# EXTRACT PROVIDED
.....

NTU CSIE Sysyem Programming Final Notes

I. Signals

0. Basics

  • asynchronous notifications of an event to processes
  • anytime, any order (no wait)
  • can be blocked or ignored; else kernel delivers it to process

1. Signal Handler

Disposition of a signal: (1) ignore (2) default action (3) catch w/ per-process signal handler

SIGKILL/SIGSTOP: always default action

  • inherited thru fork(); reset to default thru exec()
  • Core Dump: consists of the recorded program states, generated when it crashes or exits abnormally
  • signal() sets the disposition of signum to handler:
sighandler_t signal(int signum, sighandler_t handler);
//handler: a function ptr / SIG_IGN(ignore) / SIG_DFL(default)
  • pause() suspends a process until a signal is delivered (i.e. waits for a signal to be caught)

2. Interrupted System Calls

  • Case 1: sys call returns error (EINTR)
  • Case 2: sys call automatically restarts
    • if SA_RESTART flag (
      §
      6) is set on a signal handler
    • some specific sys calls (eg. ioctl(), read(), wait(), ), which can be disabled per-signal

3. Reentrant Functions

The signal handler does not know where the process is executing as the signal was caught.

  • a.k.a. async-signal safe func.
  • can be safely called recursively
  • non-reentrant:
    • static/global memory (variables & data structure)

.....

# PROVIDED RECORDS

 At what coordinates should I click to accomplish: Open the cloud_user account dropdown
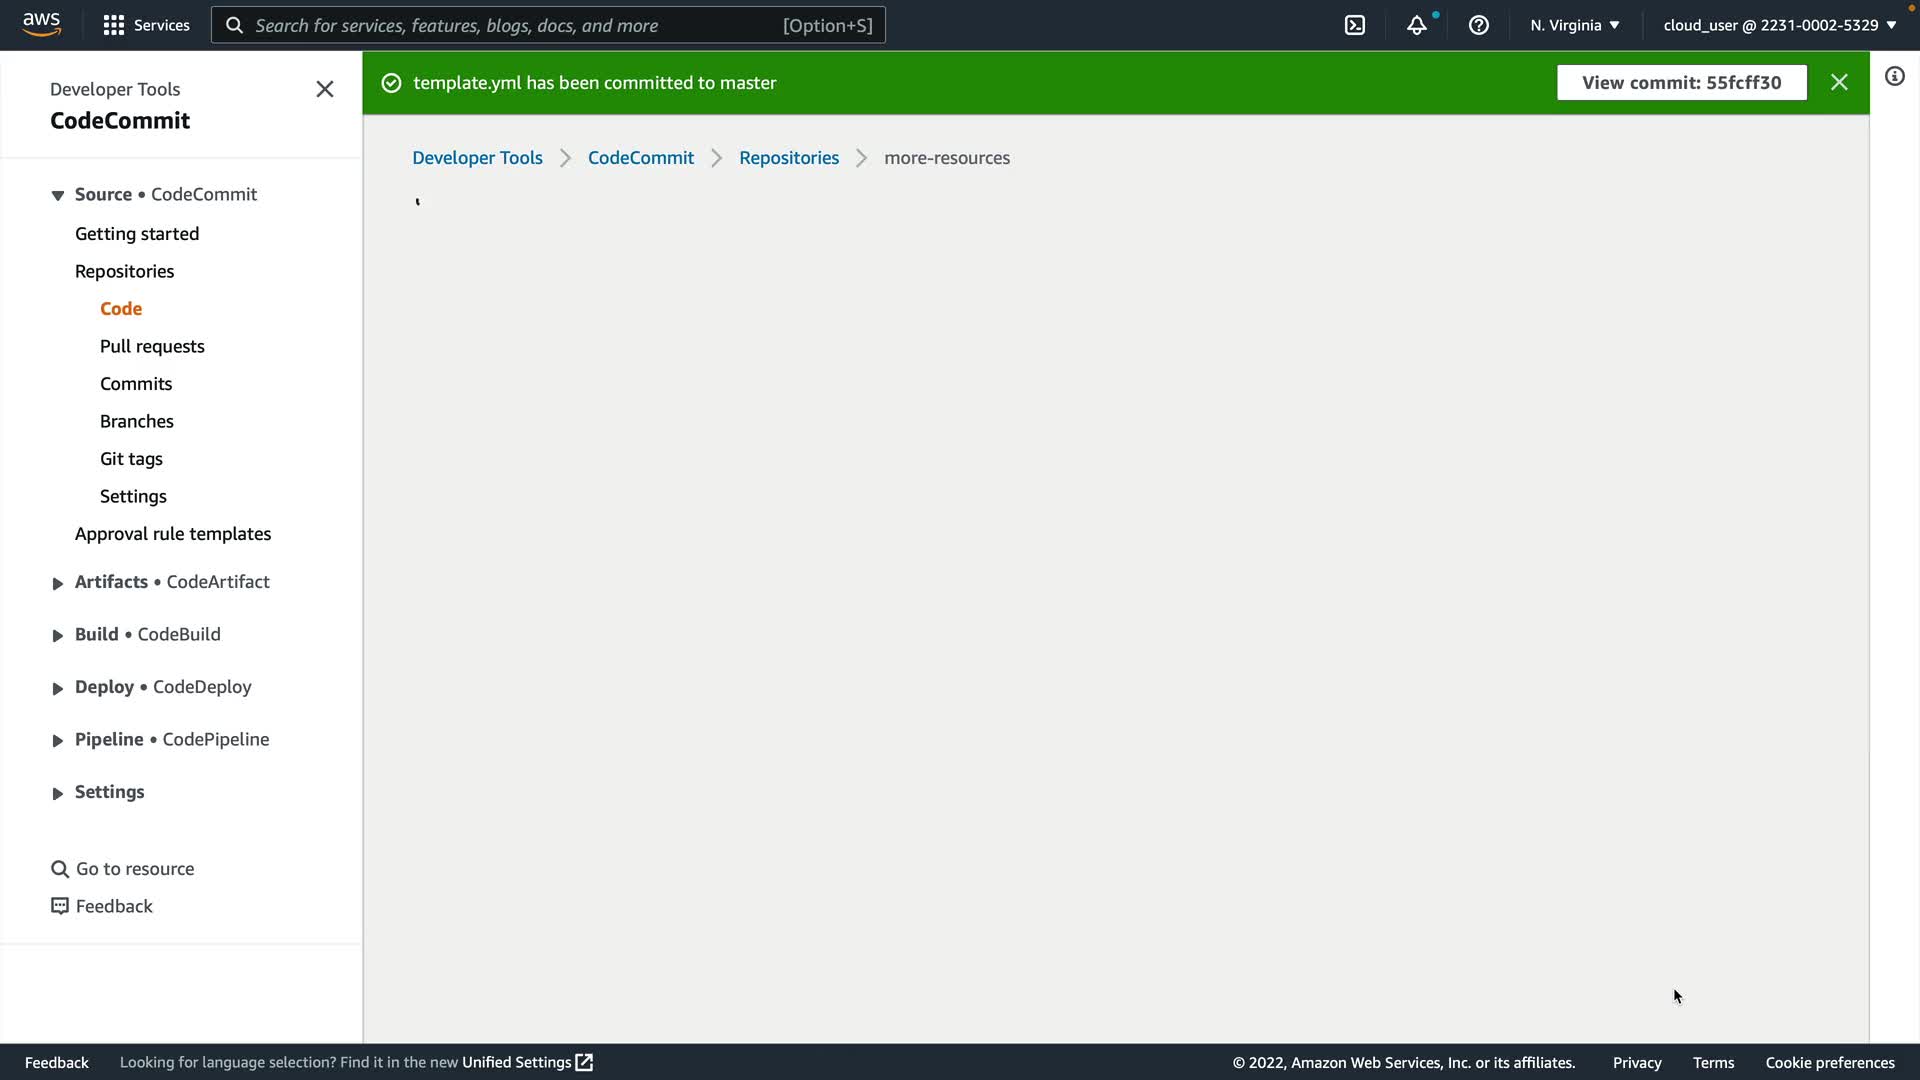click(x=1779, y=25)
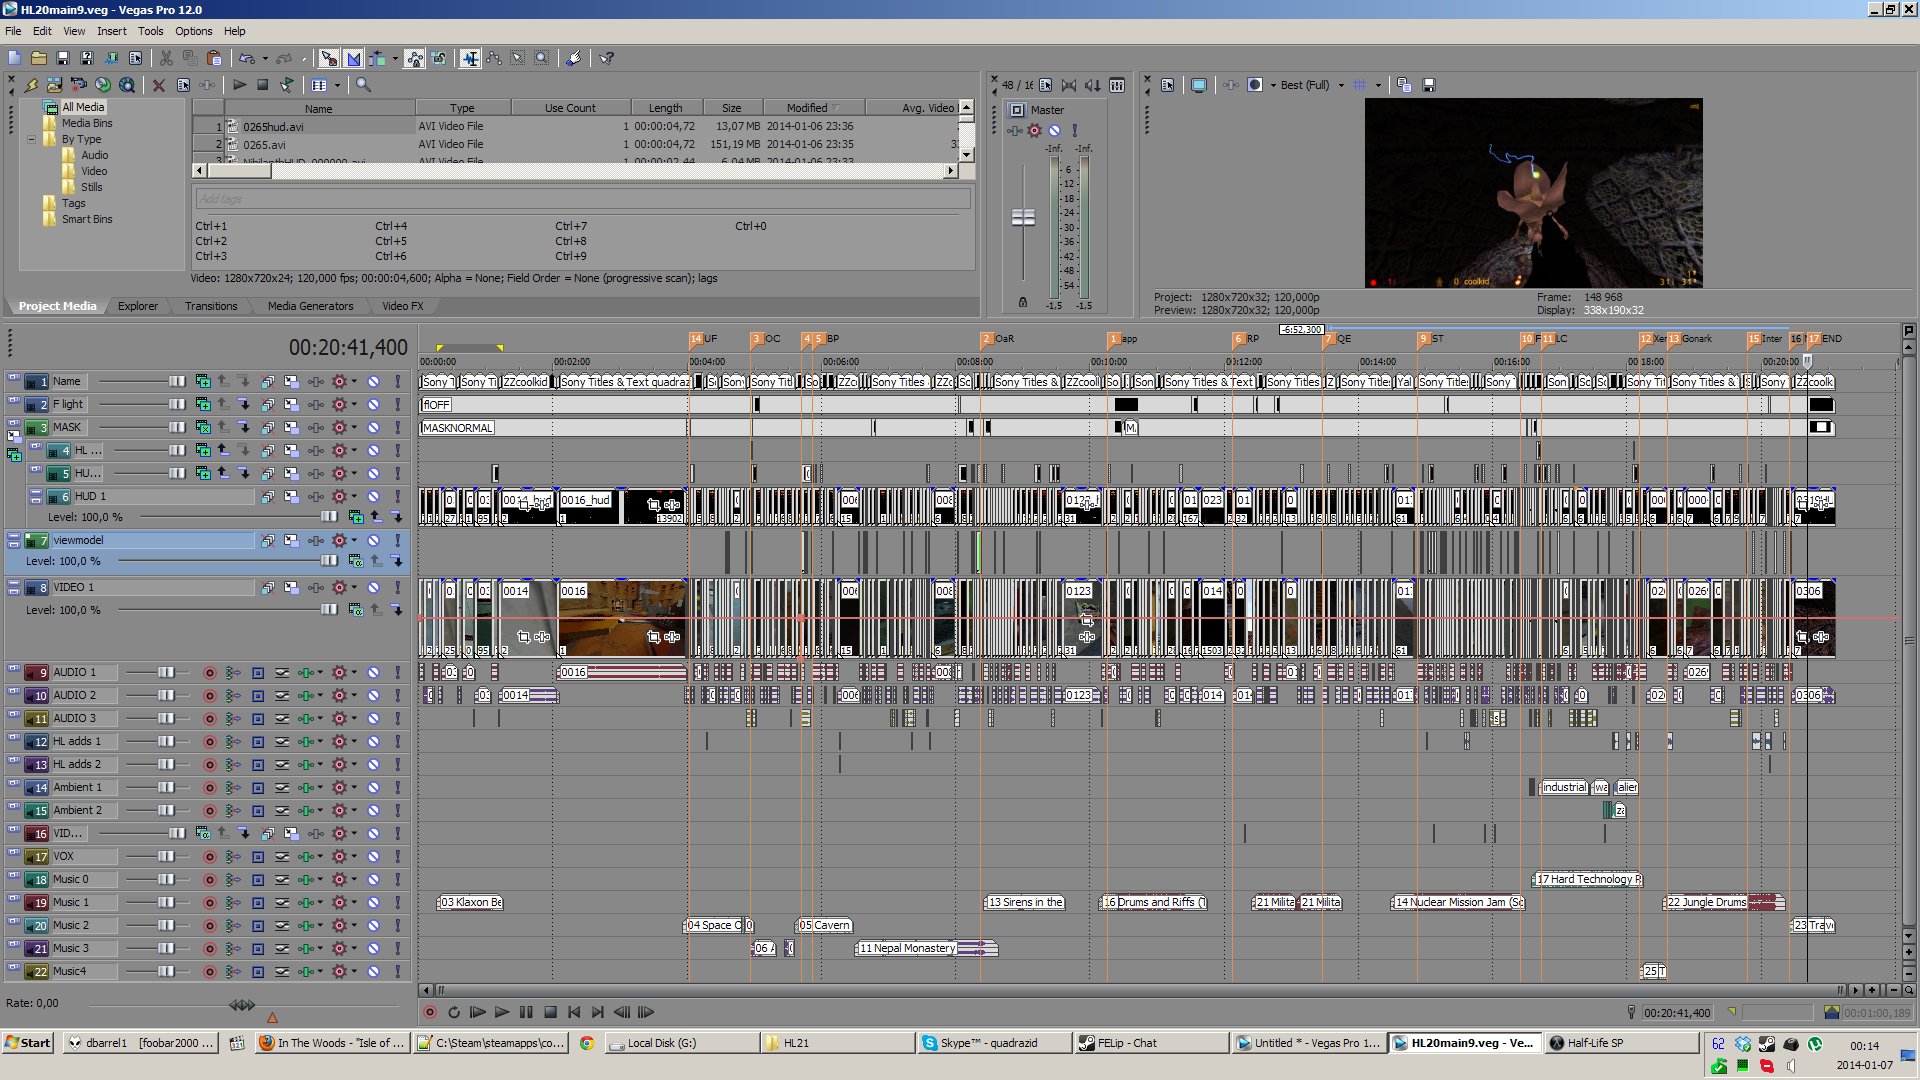Screen dimensions: 1920x1080
Task: Switch to the Transitions tab
Action: 211,306
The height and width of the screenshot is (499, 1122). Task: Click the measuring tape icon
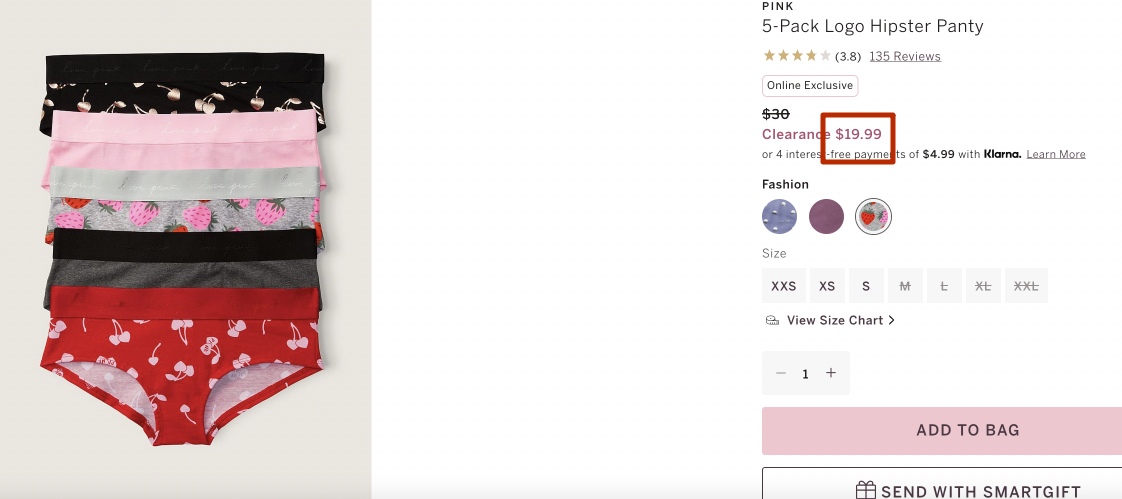pos(772,320)
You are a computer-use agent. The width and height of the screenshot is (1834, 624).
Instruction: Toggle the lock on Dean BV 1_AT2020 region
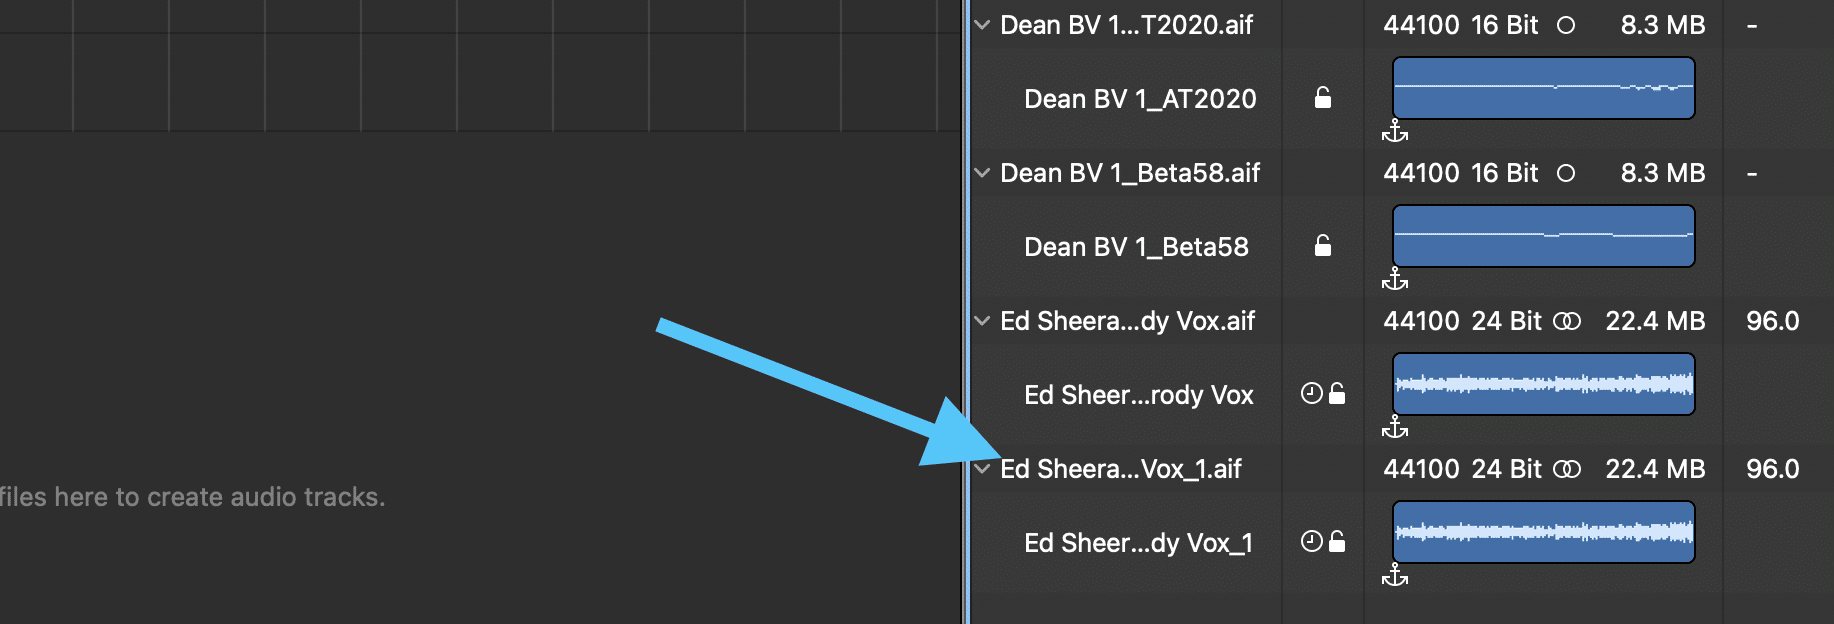1322,97
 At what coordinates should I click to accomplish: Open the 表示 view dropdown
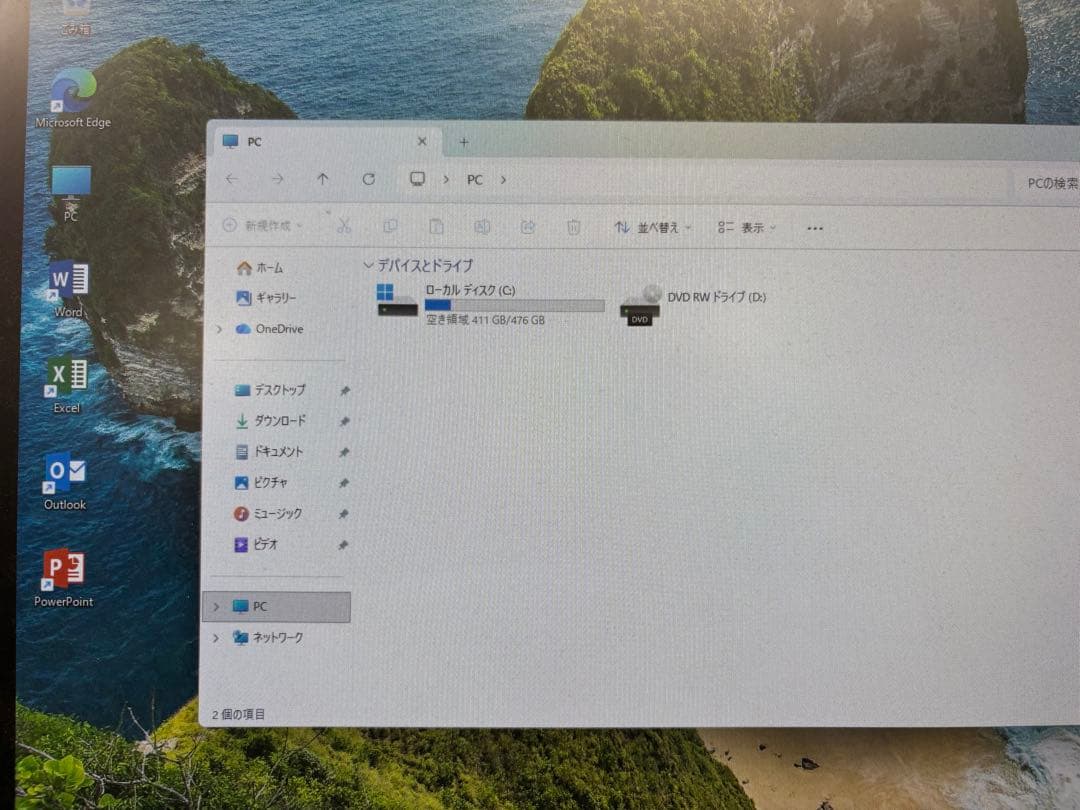click(x=748, y=227)
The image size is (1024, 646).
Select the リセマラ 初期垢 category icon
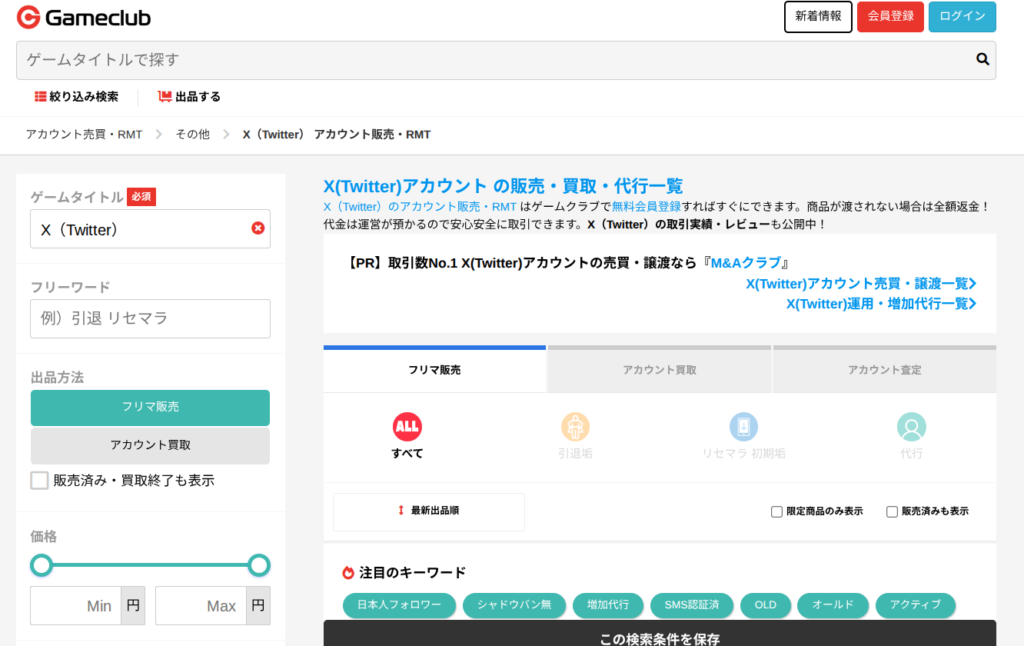[743, 428]
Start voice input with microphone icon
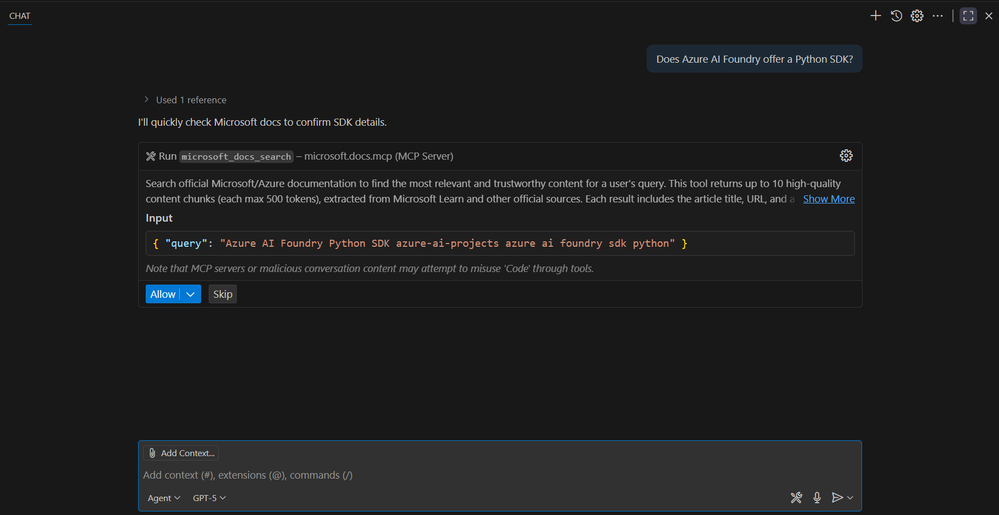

.....

# OBJECTIVE 1
In the notes on signals, list the titles of the numbered subsections under "I. Signals".
# OBJECTIVE 2
Print every line of the records that come after the notes on signals, unchanged, and leave the pictures out.
The records have no connection to the notes on signals.

# FULL OUTPUT 1
Basics
Signal Handler
Interrupted System Calls
Reentrant Functions

# FULL OUTPUT 2
 At what coordinates should I click to accomplish: Open the cloud_user account dropdown
click(x=1779, y=25)
Screen dimensions: 1920x1080
Task: Switch to the Transitions tab
Action: 211,306
The height and width of the screenshot is (499, 1122). Task: Click the measuring tape icon
pos(772,320)
You are a computer-use agent. The width and height of the screenshot is (1834, 624).
Instruction: Toggle the lock on Dean BV 1_AT2020 region
1322,97
 At what coordinates should I click to accomplish: Open the 表示 view dropdown
click(x=748, y=227)
The image size is (1024, 646).
Select the リセマラ 初期垢 category icon
[743, 428]
Start voice input with microphone icon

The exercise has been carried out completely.